What is asked: Rewrite the material from the line containing "You are a GUI" through the end, replacing "top bar" with "toolbar" and leaving everything else unchanged. Omit the pictures.

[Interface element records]
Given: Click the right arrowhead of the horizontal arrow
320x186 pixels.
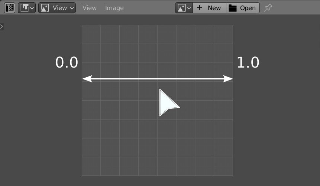Looking at the screenshot, I should (228, 79).
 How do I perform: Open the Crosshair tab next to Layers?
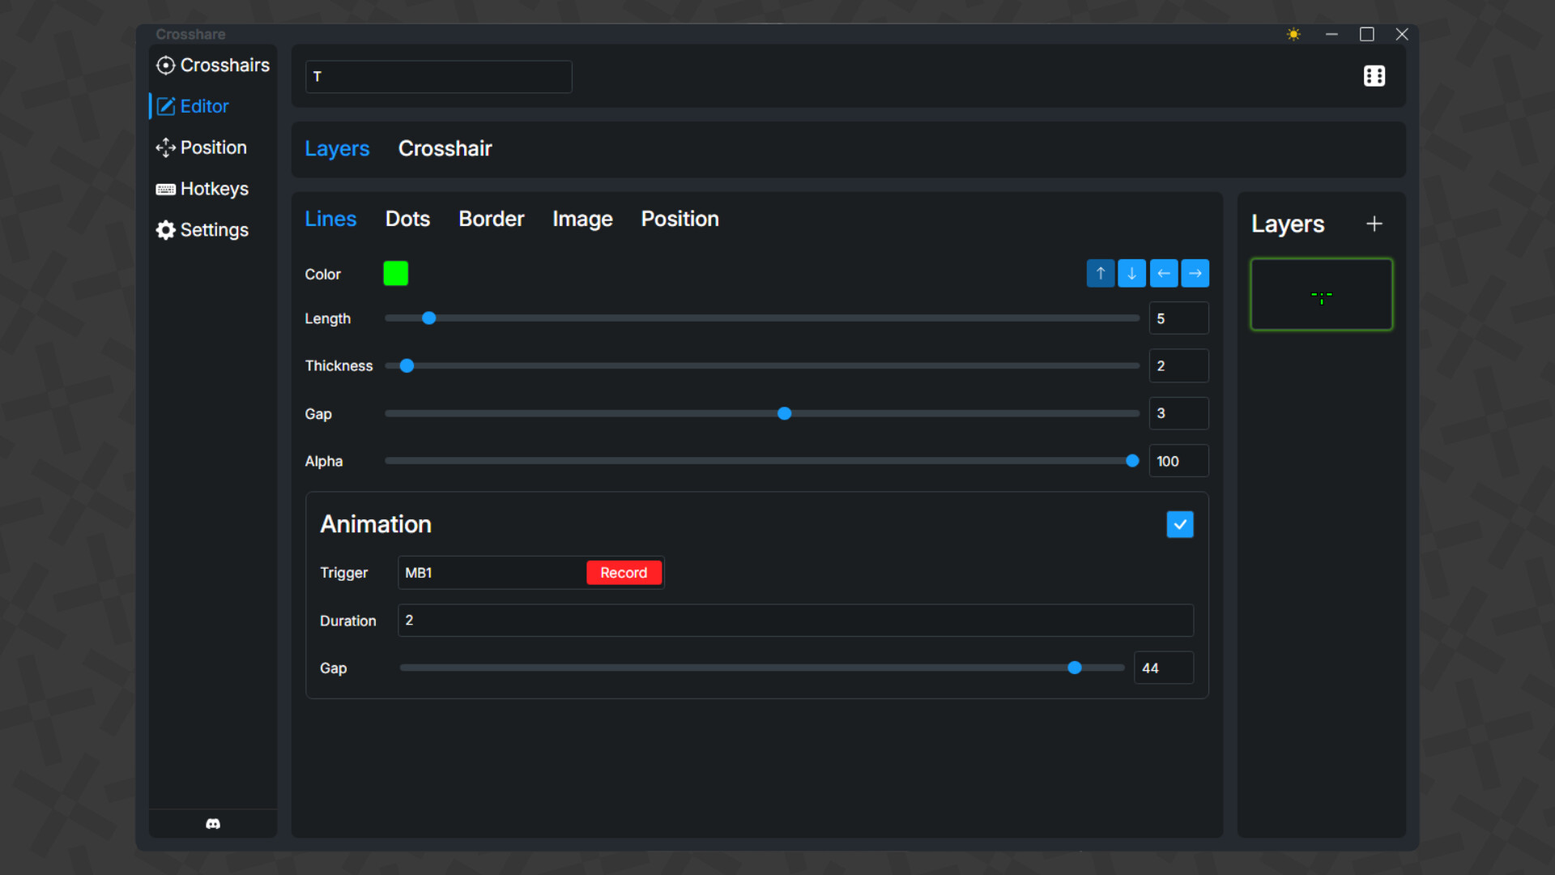tap(445, 148)

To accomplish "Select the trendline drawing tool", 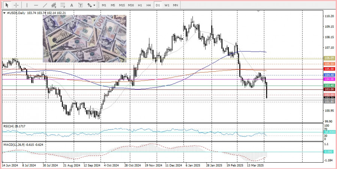I will click(x=45, y=5).
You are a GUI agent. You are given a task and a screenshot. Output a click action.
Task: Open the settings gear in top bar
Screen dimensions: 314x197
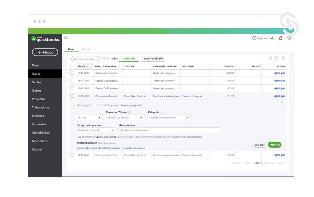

Answer to this exercise:
You are a GUI agent. You are given a task and a screenshot. Output a click action.
Task: Open the settings gear in toolbar
Screen dimensions: 314x197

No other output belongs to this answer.